The S&P 500 rose 2.4 per cent in October for a sixth consecutive month of gains, after notching its 36th all-time high this year on Tuesday. It marks the best run for the index since August 2021.
The tech-heavy Nasdaq Composite’s seven straight months of positive returns, following a 4.8 per cent gain in October, is its longest since early 2018.
US equities have rebounded from a sell-off in April sparked by Donald Trump’s tariff announcements, driven higher by a mix of strong corporate earnings and investor excitement surrounding the AI investment boom.
“There was some trepidation about AI and its impact on the stock market at the start of the week, but that’s now totally given way to pure bullishness,” said Jim Bianco, president of Bianco Research, a consultancy.
Concerns about an AI bubble in the making, and signs of weakness in the US labour market, were overshadowed by a torrent of bullish spending announcements and strong earnings from Silicon Valley tech groups.
The prospect of a one-year deal between China and the US to postpone export controls on rare earths and chips fanned investors’ optimism.
The Federal Reserve also delivered its second rate cut of the year on Wednesday.

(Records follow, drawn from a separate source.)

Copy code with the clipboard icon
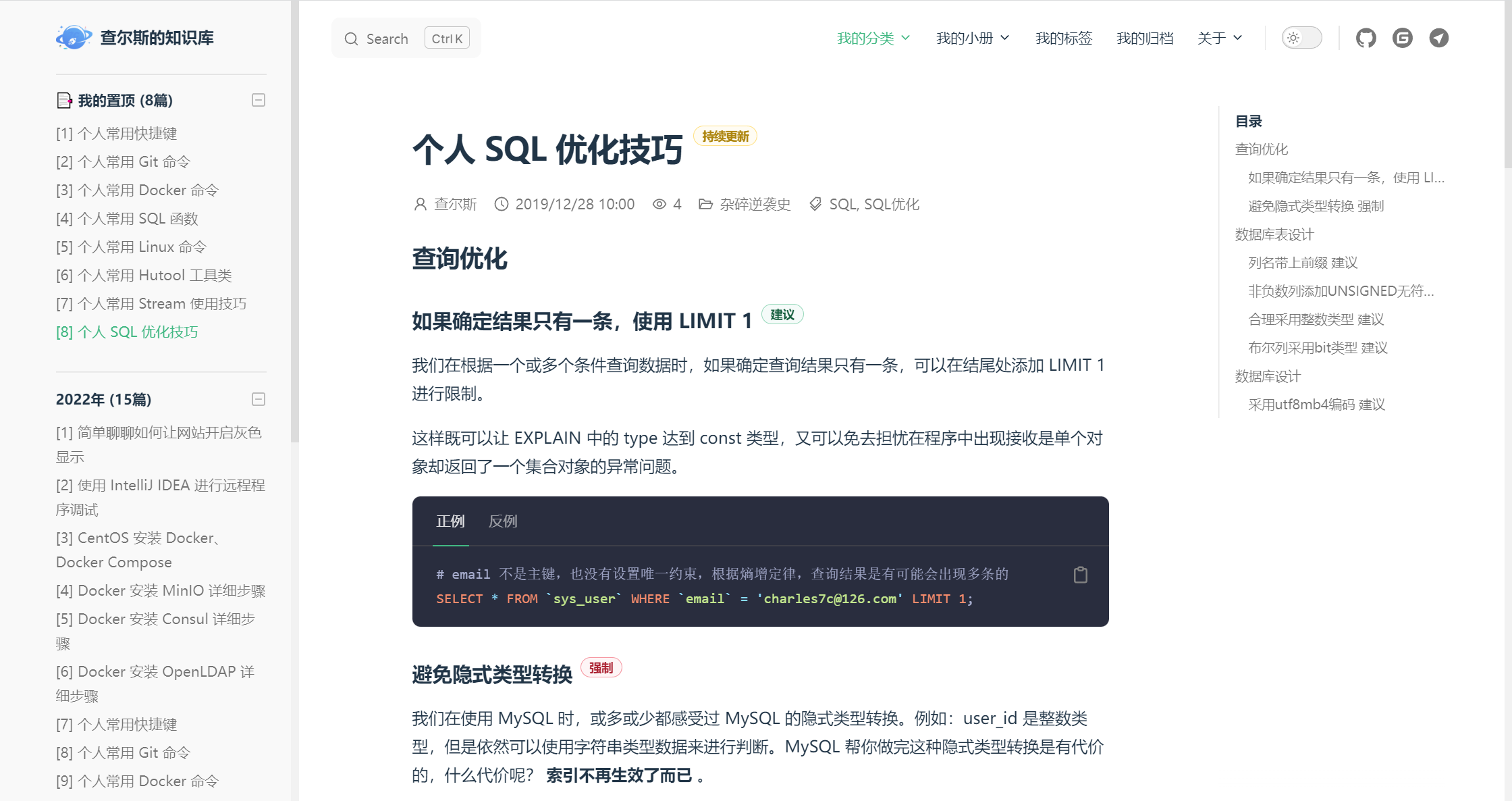[x=1080, y=575]
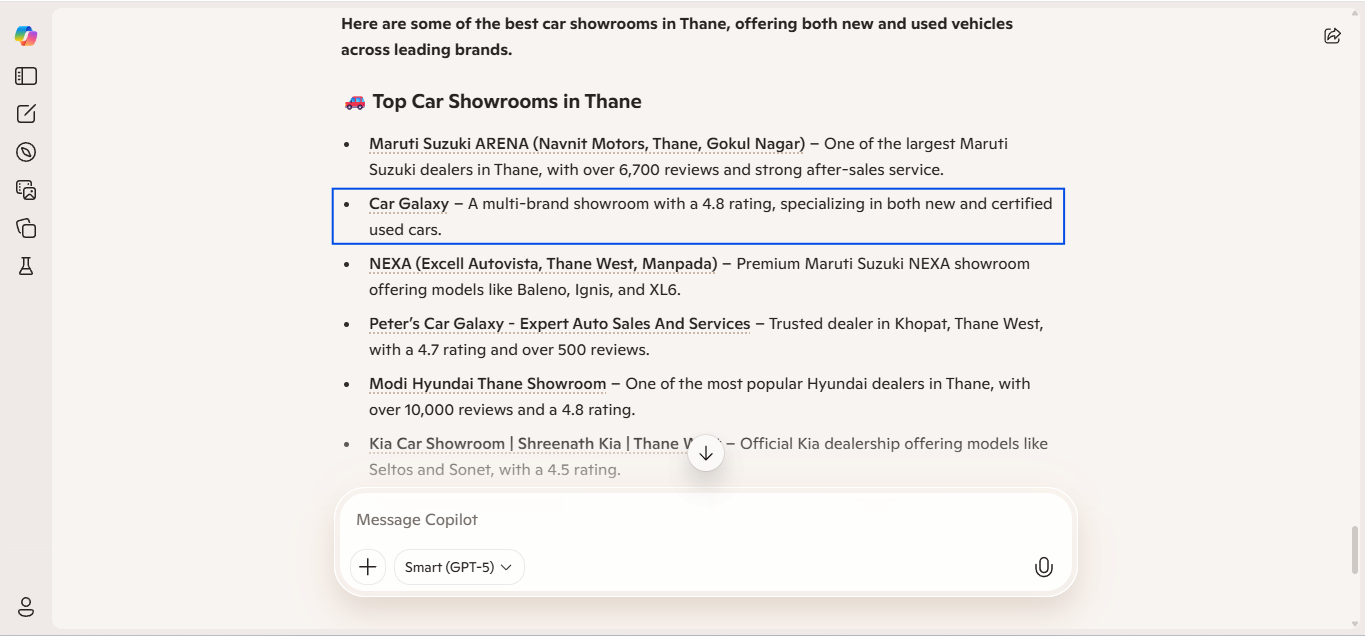The height and width of the screenshot is (636, 1365).
Task: Open the Car Galaxy showroom link
Action: 408,203
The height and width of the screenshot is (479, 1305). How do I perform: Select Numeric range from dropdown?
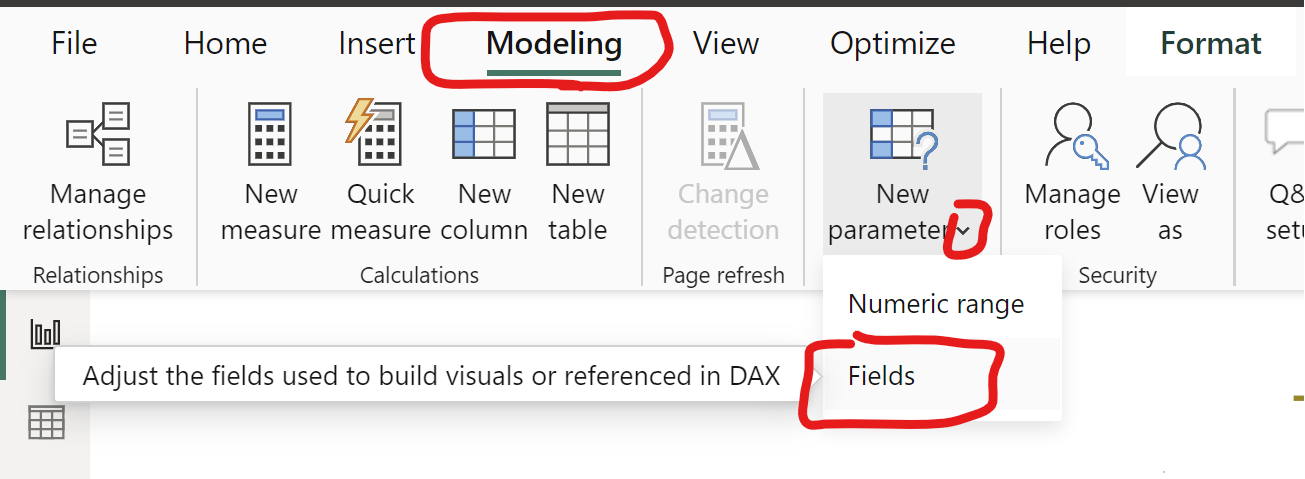pyautogui.click(x=936, y=304)
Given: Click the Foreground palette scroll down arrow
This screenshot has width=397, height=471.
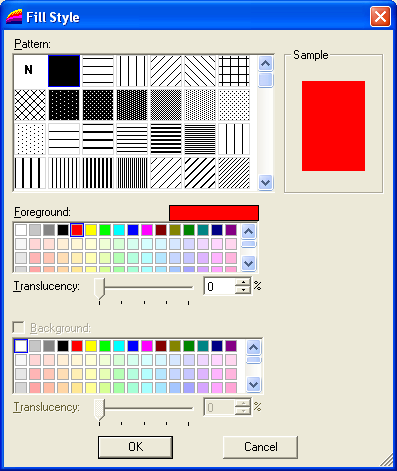Looking at the screenshot, I should pos(248,263).
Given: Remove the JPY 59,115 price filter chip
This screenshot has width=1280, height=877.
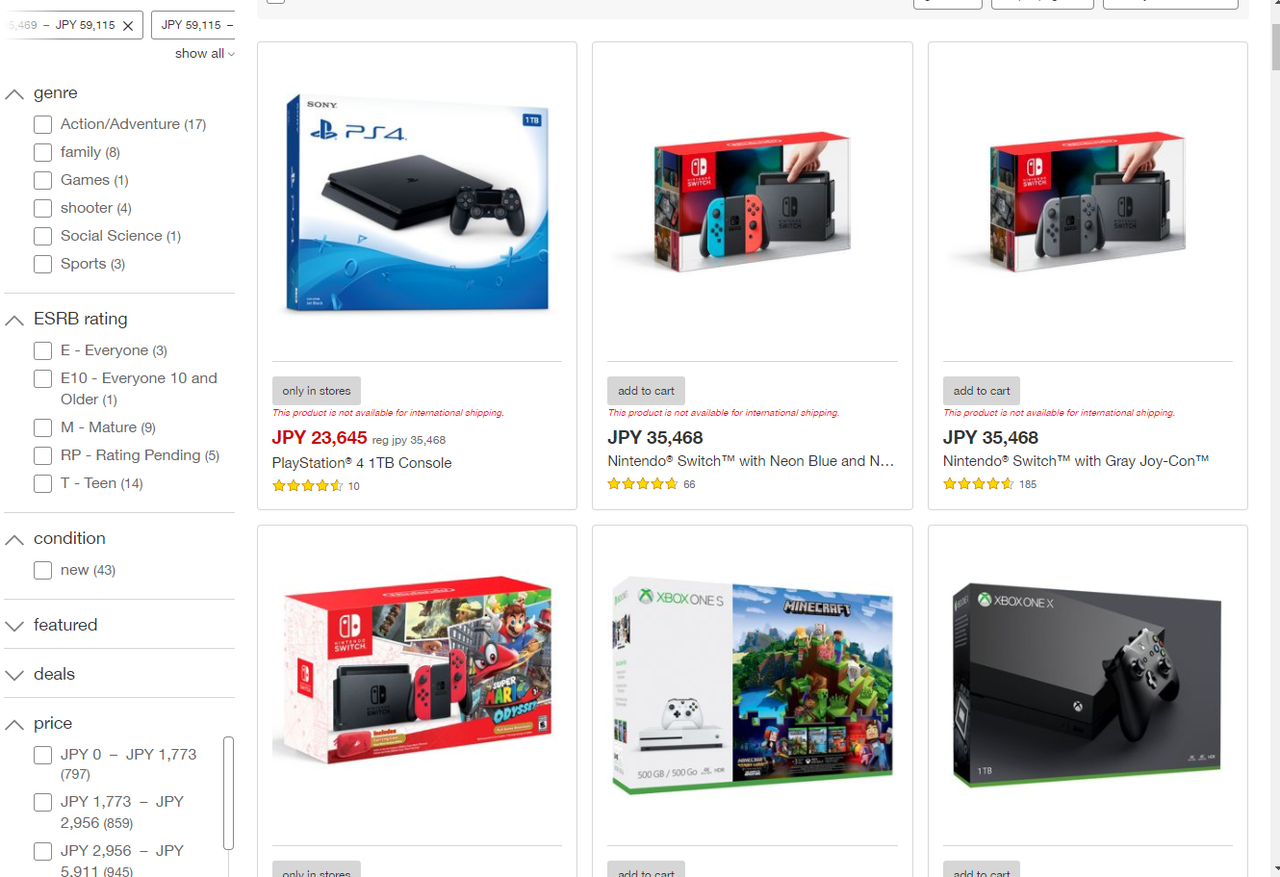Looking at the screenshot, I should tap(128, 26).
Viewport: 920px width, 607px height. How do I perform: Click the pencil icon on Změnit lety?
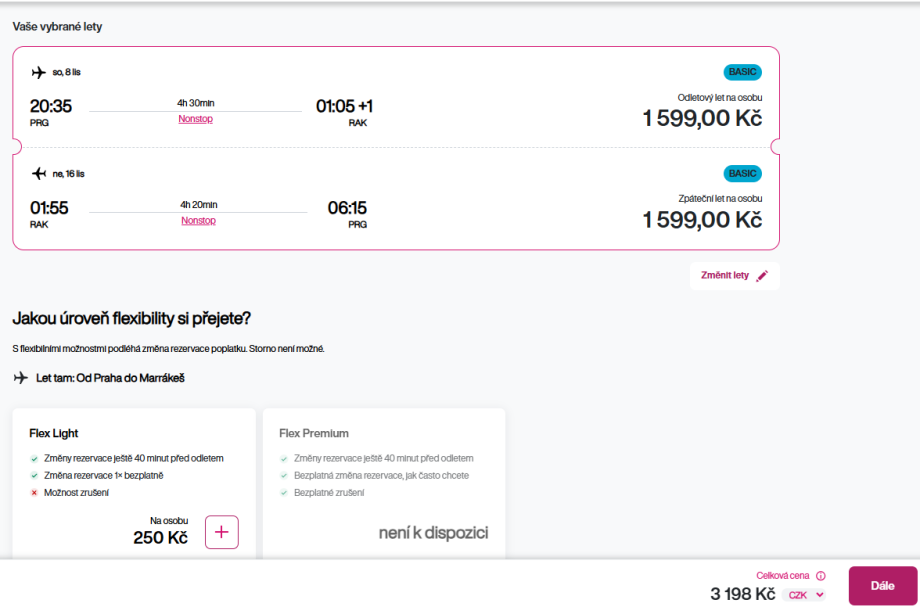pos(762,276)
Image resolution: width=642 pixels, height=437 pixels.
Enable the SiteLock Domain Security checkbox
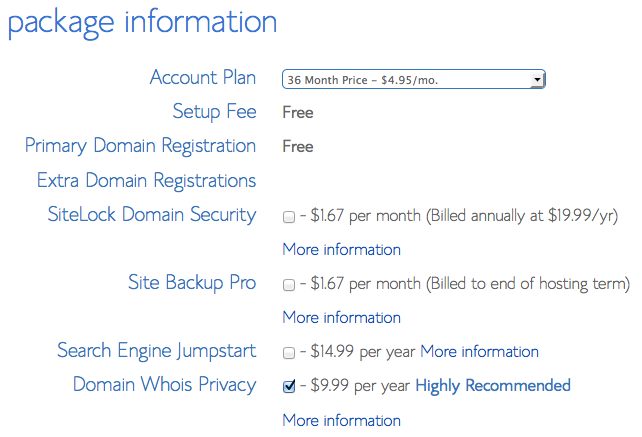pyautogui.click(x=289, y=216)
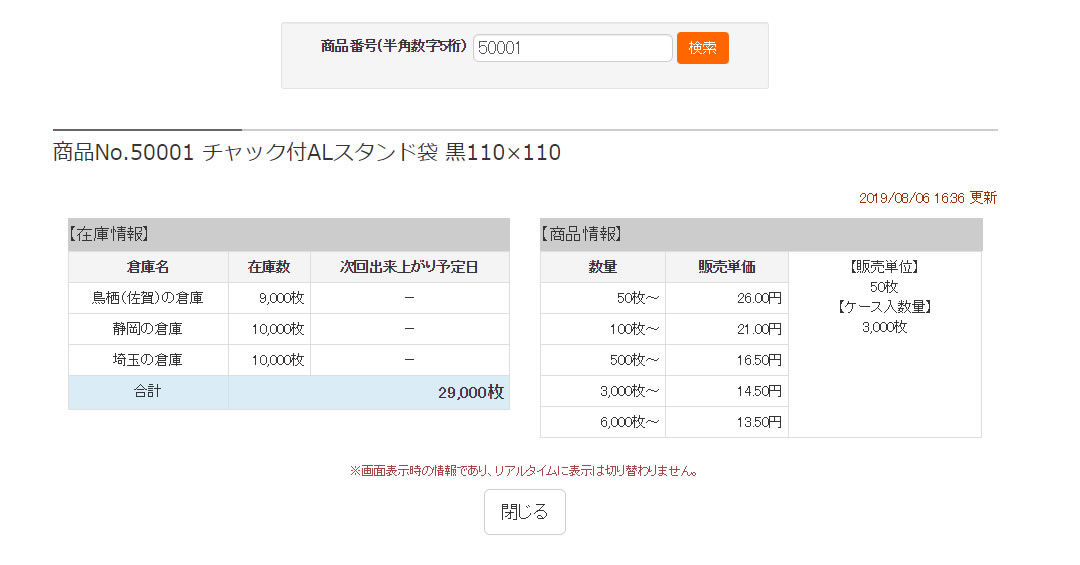Click the 【商品情報】 section header
The height and width of the screenshot is (565, 1080).
click(761, 234)
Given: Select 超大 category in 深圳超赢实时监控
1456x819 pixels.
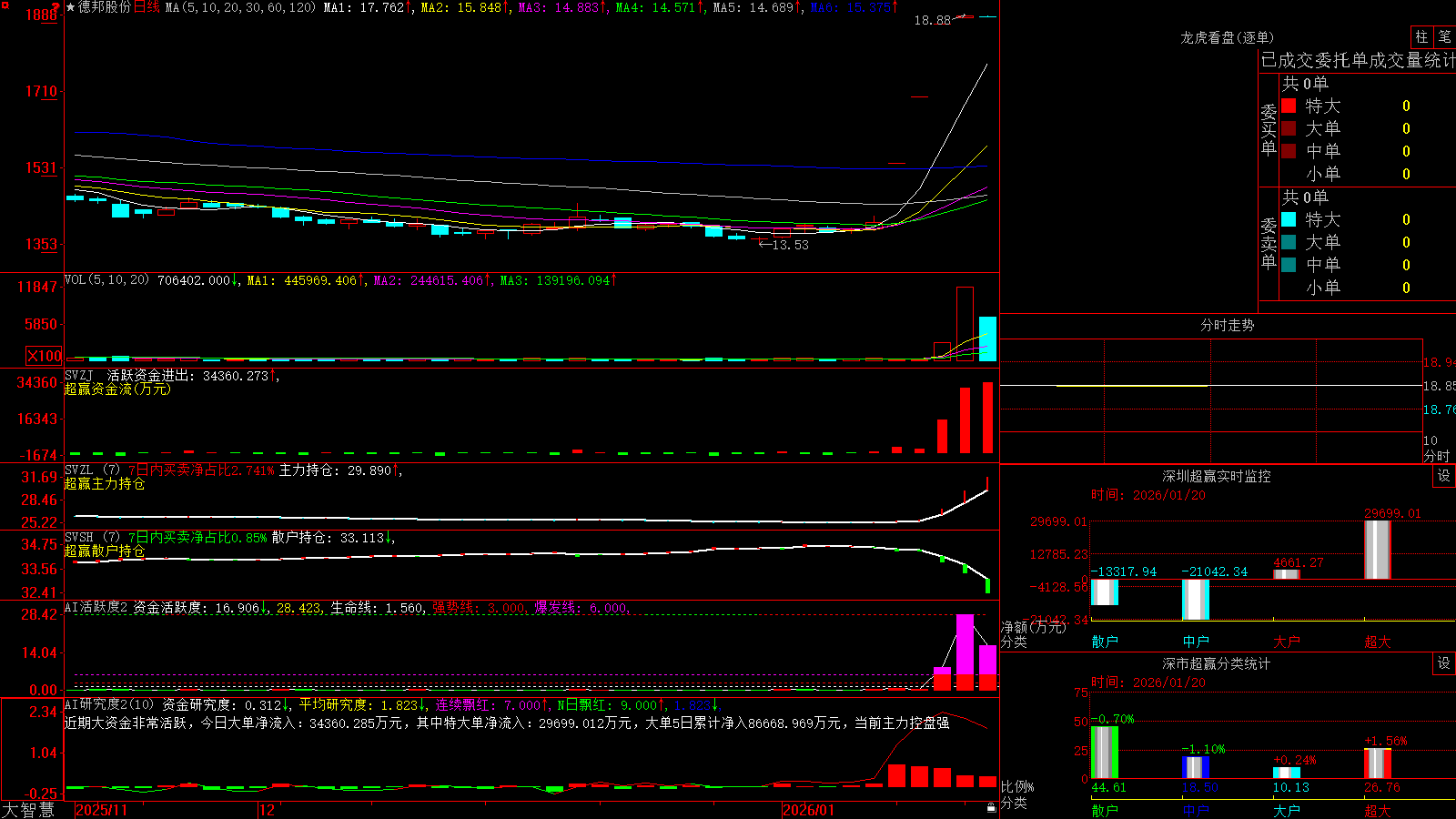Looking at the screenshot, I should point(1378,642).
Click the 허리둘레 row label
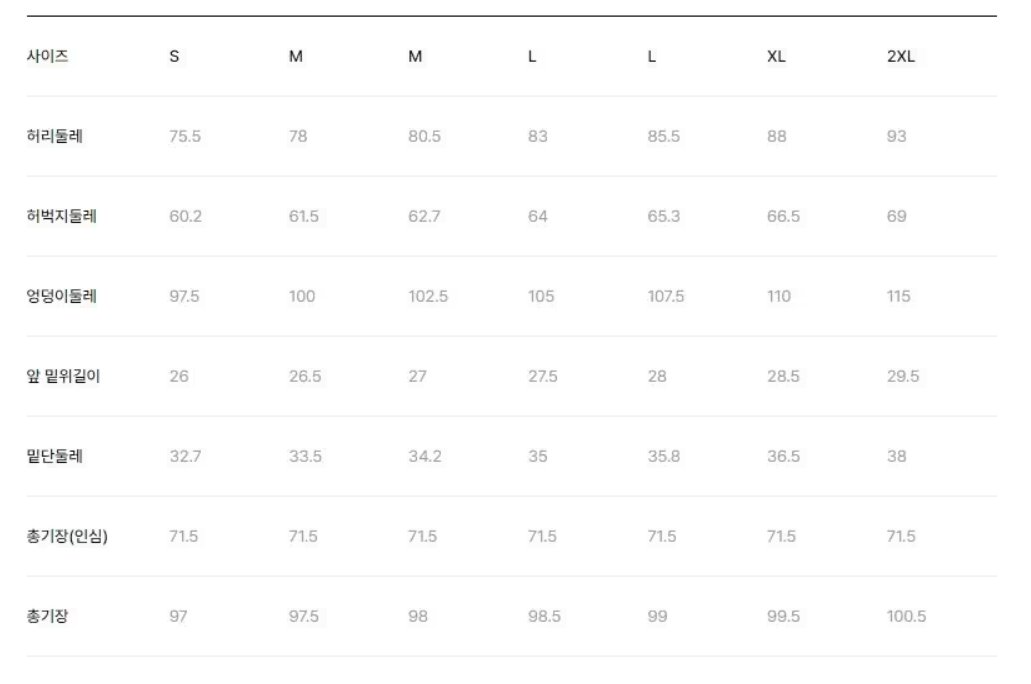The height and width of the screenshot is (684, 1031). [55, 136]
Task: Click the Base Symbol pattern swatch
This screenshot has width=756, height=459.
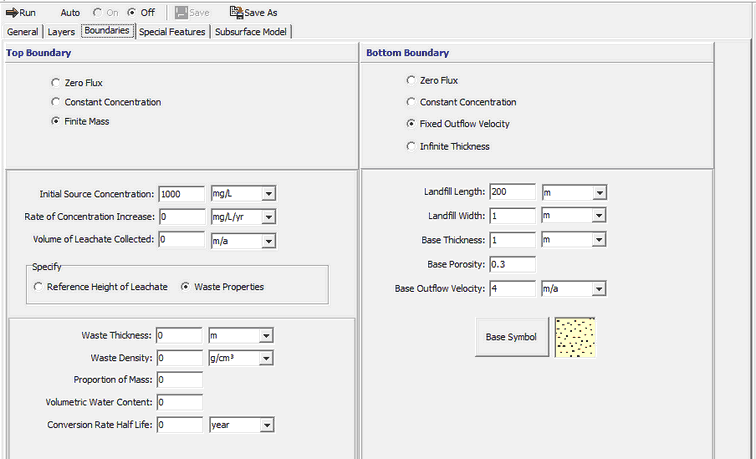Action: (x=575, y=337)
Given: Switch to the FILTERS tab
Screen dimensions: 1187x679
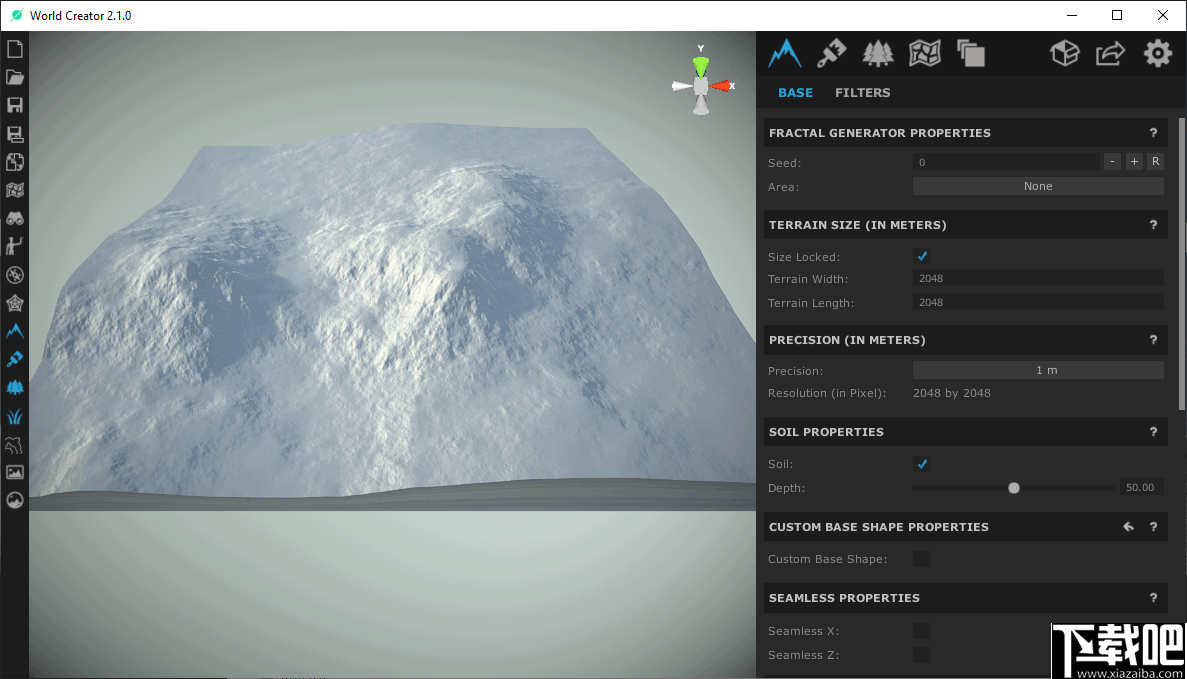Looking at the screenshot, I should click(x=862, y=93).
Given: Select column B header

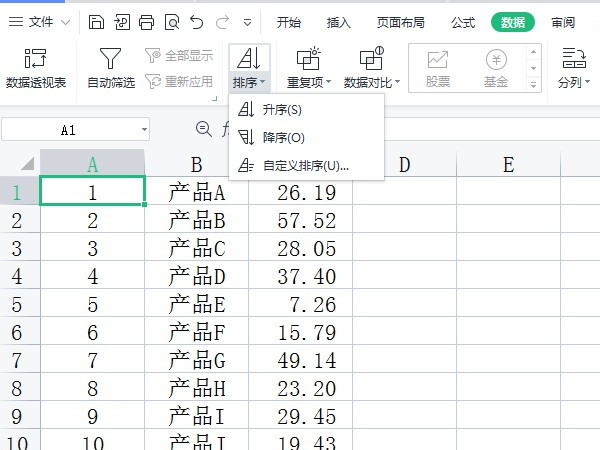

Jay Powell’s assertion that a December reduction was “far from” a foregone conclusion only briefly rattled investors’ confidence.
The rate cut followed an explosion of mergers and acquisitions across corporate America, with more than $80bn worth of deals struck on Monday alone.
“There’s a greater consensus that the impact of AI is going to be real and transformational, earnings season is turning out well, we are at the beginning of a Fed rate cutting cycle, and there’s optimism that there could be a reasonable [US trade] deal with China,” said Venu Krishna, head of US equities strategy at Barclays.
Tech giants Alphabet, Amazon, Meta and Google this week reported a combined $112bn of capital expenditure in the past quarter, as they pour money into AI infrastructure such as chips and data centres.
Amazon’s shares rose as much as 12 per cent on Friday, adding almost $300bn to its market value after the company’s cloud business reported its strongest quarterly growth in nearly three years
Meta earlier in the week sold $30bn of bonds to finance AI projects. Despite its shares falling sharply on concerns about overspending, the bond sale drew about $125bn of orders — the largest-ever demand in dollar terms for a US investment-grade corporate bond.
Nvidia on Wednesday became the first company to reach a $5tn market capitalisation a day after Apple topped $4tn for the first time.
“Yes, this is a bull market that’s run a long way . . . but at the moment the tech firms just keep on delivering,” said John Bilton, head of global multi asset strategy at JPMorgan Asset Management. “The fact everyone is telling me [tech] is a bubble makes me think it’s got further to go.”